Re: Deduplicate aggregates and transition functions in planner

From: Heikki Linnakangas <hlinnaka(at)iki(dot)fi>
To: Andres Freund <andres(at)anarazel(dot)de>
Cc: pgsql-hackers <pgsql-hackers(at)postgresql(dot)org>
Subject: Re: Deduplicate aggregates and transition functions in planner
Date: 2020-10-29 08:17:20
Message-ID: 16a1e564-1fa5-b4ea-c512-9ca133ea4bc0@iki.fi
Views: Raw Message | Whole Thread | Download mbox | Resend email
Thread:
Lists: pgsql-hackers

On 28/10/2020 21:59, Andres Freund wrote:
> On 2020-10-28 21:10:41 +0200, Heikki Linnakangas wrote:
>> Currently, ExecInitAgg() performs quite a lot of work, to deduplicate
>> identical Aggrefs, as well as Aggrefs that can share the same transition
>> state. That doesn't really belong in the executor, we should perform that
>> work in the planner. It doesn't change from one invocation of the plan to
>> another, and it would be nice to reflect the state-sharing in the plan
>> costs.
>
> Woo! Very glad to see this tackled.
>
> It wouldn't surprise me to see a small execution time speedup here -
> I've seen the load of the aggno show up in profiles.

I think you'd be hard-pressed to find a real-life query where it
matters.
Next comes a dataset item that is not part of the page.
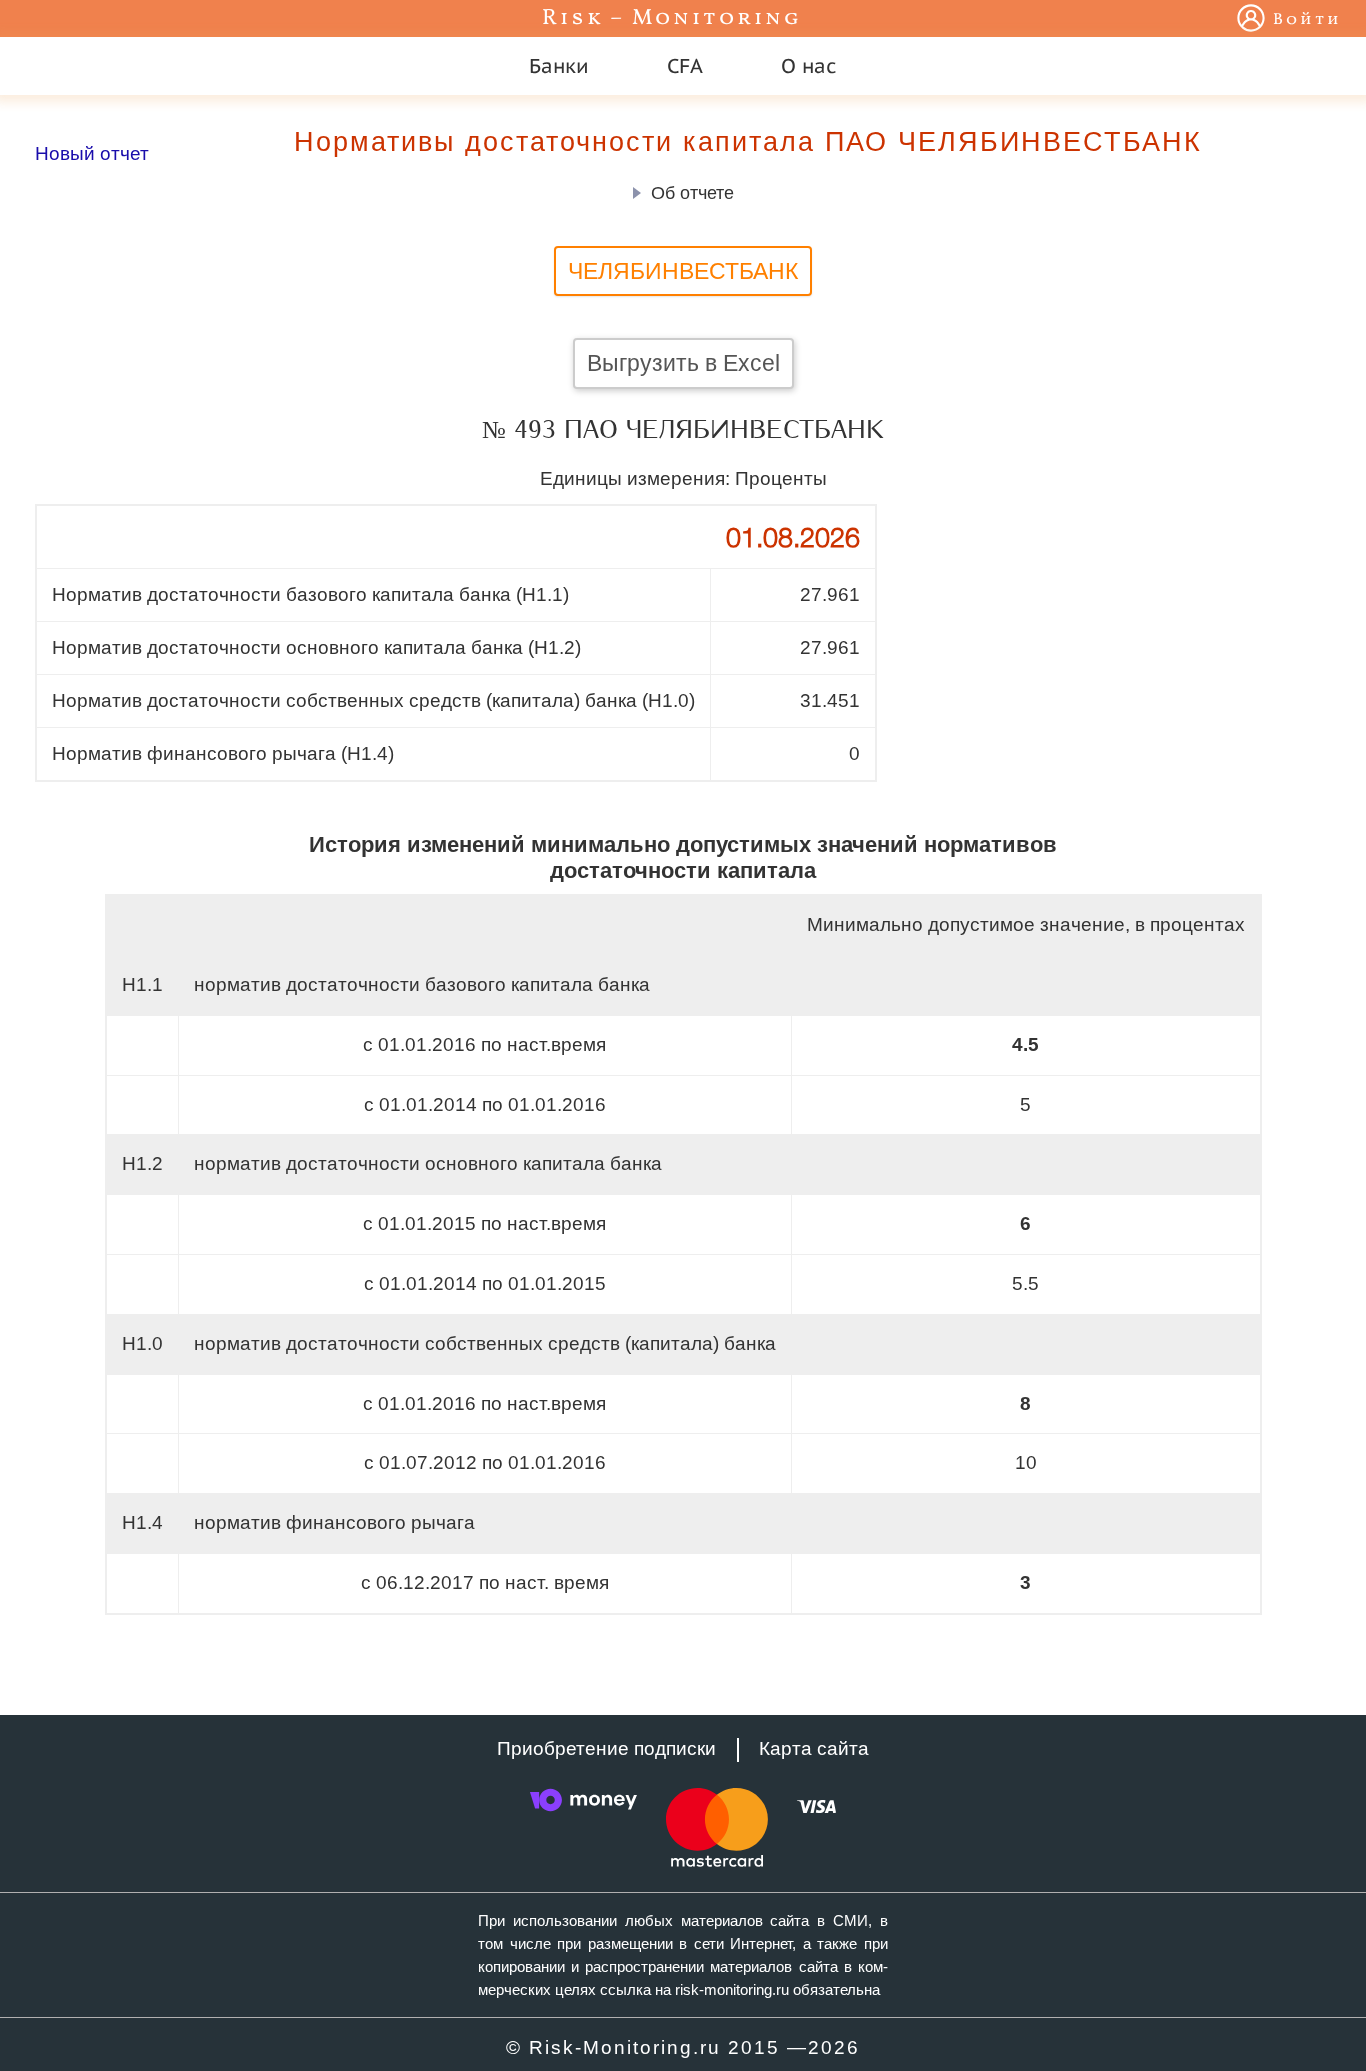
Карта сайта (814, 1748)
But if you don't care about real life:

regression=# do $$
begin
for i in 1..100000 loop
perform sum(g), sum(g+0), sum(g+1), sum(g+2), sum(g+3), sum(g+4),
sum(g+5), sum(g+6), sum(g+7), sum(g+8), sum(g+9), sum(g+10) from
generate_series(1,1) g;
end loop;
end;
$$;
DO
Time: 1282.701 ms (00:01.283)

vs.

Time: 860.323 ms

with the patch.

>> @@ -783,14 +783,13 @@ ExecInitExprRec(Expr *node, ExprState *state,
>>
>> scratch.opcode = EEOP_AGGREF;
>> scratch.d.aggref.astate = astate;
>> - astate->aggref = aggref;
>> + astate->aggno = aggref->aggno;
>>
>> if (state->parent && IsA(state->parent, AggState))
>> {
>> AggState *aggstate = (AggState *) state->parent;
>>
>> - aggstate->aggs = lappend(aggstate->aggs, astate);
>> - aggstate->numaggs++;
>> + aggstate->aggs = lappend(aggstate->aggs, aggref);
>
> Hm. Why is aggstate->aggs still built during expression initialization?
> Imo that's a pretty huge wart that also introduces more
> order-of-operation brittleness to executor startup.
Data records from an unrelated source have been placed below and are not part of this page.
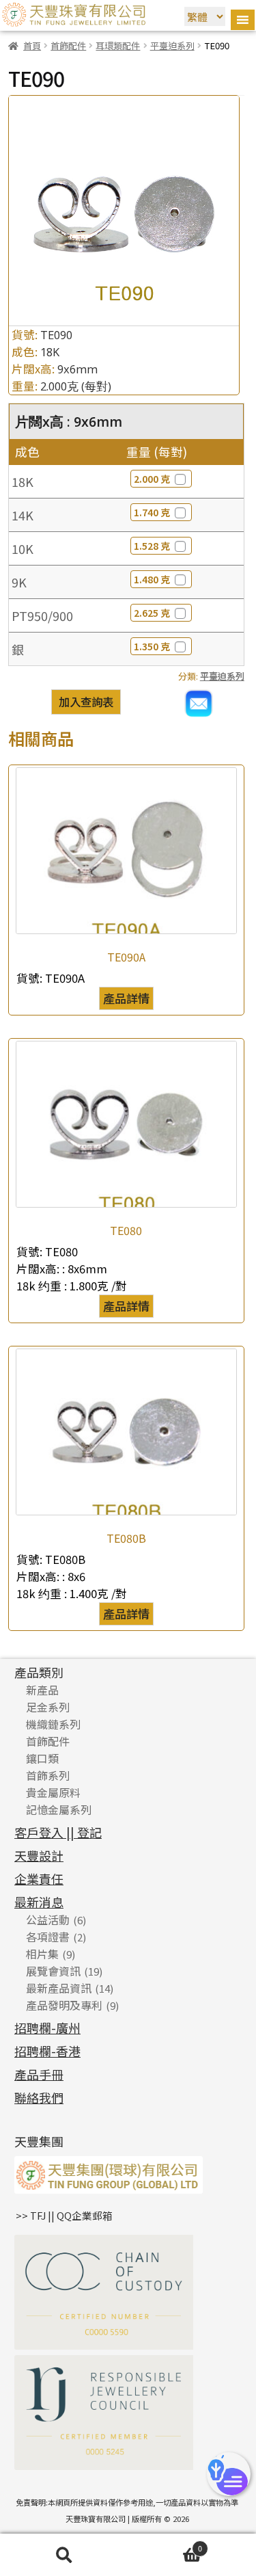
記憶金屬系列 (58, 1809)
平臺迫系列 (172, 45)
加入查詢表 (86, 701)
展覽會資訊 (53, 1971)
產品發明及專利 (64, 2005)
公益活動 (48, 1919)
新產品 (42, 1690)
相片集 (42, 1954)
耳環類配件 (118, 45)
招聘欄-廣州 (47, 2027)
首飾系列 (48, 1775)
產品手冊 (38, 2074)
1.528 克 (152, 546)
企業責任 (38, 1878)
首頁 (32, 45)
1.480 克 (152, 579)
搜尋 (64, 2555)
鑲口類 (42, 1758)
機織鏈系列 (53, 1724)
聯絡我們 (38, 2097)
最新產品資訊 (58, 1988)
The Agg node itself doesn't include any information about the aggregates
and transition functions. Because of that, ExecInitAgg needs a
"representive" Aggref for each transition state and agg, to initialize
the per-trans and per-agg structs. The expression initialization makes
those Aggrefs available for ExecInitAgg.

Instead of collecting all the Aggrefs in a list, ExecInitExprRec() could
set each representative Aggref directly in the right per-trans and
per-agg struct, based on the 'aggno' and 'aggtransno' fields. That
requires initializing the per-trans and per-agg arrays earlier, and for
that, we would need to store the # of aggs and transition states in the
Agg node, like you also suggested. Certainly doable, but on the whole,
it didn't really seem better to me. Attached is a patch, to demonstrate
what that looks like, on top of the main patch. It's not complete,
there's at least one case with hash-DISTINCT for queries like "SELECT
DISTINCT aggregate(x) ..." where the planner creates an Agg for the
DISTINCT without aggregates, but the code currently passes numAggs=1 to
the executor. Some further changes would be needed in the planner, to
mark the AggPath generated for deduplication differently from the
AggPaths created for aggregation. Again that's doable, but on the whole
I prefer the approach to scan the Aggrefs in executor startup, for now.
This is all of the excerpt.